A mother in Australia whose premature newborn was pronounced dead said she stirred him back to life by using a method known as "kangaroo care."
Kate Ogg was told her son, Jamie, had died after efforts to resuscitate him failed shortly after his birth. But when doctors placed the baby across his mother's bare chest so his parents could say goodbye, Kate Ogg and her husband, David, said he began showing signs of life.
After five minutes, Jamie began displaying short, startled movements. As his parents looked on, the baby's movements became more pronounced.
Doctors maintained the movements were purely reflex, but two hours later, Jamie opened his eyes.
“We thought, ‘What a blessing, we get to see his eyes before he passes away,’ ” Kate Ogg said Friday on NBC's "Today" show. “But they stayed open.”

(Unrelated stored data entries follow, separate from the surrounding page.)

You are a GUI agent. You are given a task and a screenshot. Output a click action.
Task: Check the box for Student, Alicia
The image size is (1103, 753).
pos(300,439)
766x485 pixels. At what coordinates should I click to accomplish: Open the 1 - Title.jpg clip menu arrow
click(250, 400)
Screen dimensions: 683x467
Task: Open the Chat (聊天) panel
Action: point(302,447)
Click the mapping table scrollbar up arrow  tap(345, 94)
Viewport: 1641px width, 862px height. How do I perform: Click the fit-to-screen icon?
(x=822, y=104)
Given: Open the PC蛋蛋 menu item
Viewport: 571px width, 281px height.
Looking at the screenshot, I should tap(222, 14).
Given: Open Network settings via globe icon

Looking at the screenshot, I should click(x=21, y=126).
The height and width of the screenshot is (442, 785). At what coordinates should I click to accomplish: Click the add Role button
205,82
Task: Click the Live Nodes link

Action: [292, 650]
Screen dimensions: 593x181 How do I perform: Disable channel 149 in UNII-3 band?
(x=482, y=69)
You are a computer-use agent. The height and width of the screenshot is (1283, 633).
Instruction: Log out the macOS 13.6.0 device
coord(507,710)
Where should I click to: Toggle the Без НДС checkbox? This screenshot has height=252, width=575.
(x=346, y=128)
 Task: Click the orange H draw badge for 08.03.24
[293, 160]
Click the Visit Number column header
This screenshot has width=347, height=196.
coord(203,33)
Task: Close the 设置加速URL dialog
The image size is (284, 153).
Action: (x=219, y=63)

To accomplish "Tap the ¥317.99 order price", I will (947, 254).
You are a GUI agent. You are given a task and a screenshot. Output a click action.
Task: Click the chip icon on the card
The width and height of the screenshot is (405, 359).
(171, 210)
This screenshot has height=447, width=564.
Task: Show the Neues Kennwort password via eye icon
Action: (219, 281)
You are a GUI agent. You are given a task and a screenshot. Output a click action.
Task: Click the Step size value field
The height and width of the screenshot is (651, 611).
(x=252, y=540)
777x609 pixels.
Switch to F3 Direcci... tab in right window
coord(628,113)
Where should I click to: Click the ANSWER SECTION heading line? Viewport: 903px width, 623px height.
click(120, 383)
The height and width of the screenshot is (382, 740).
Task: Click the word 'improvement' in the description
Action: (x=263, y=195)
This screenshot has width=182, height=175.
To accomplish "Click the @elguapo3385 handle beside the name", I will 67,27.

The couple was practicing what Australians call “kangaroo care," in which an infant is held skin-to-skin to their mother or father, generating heat for the newborn much like a baby kangaroo receives in its mother’s pouch.
Jamie continued to come around as he lay across Kate’s chest, grabbing at his parents' fingers. And when Kate Ogg put a dab of breast milk on her finger, Jamie eagerly accepted it.
“We thought, ‘He’s getting stronger -- he’s not dead,’ ” Kate Ogg said.
The skeptical doctor wouldn't return to their bedside until they asked him to explain the death further.
Kate Ogg told the London Daily Mail the doctor was in disbelief when he arrived back at the bedside.
“He got a stethoscope, listened to Jamie’s chest and just kept shaking his head," she said. "He said, ‘I don’t believe it, I don’t believe it.’”
Jamie and his twin sister, Emily, are now healthy 5-month-olds.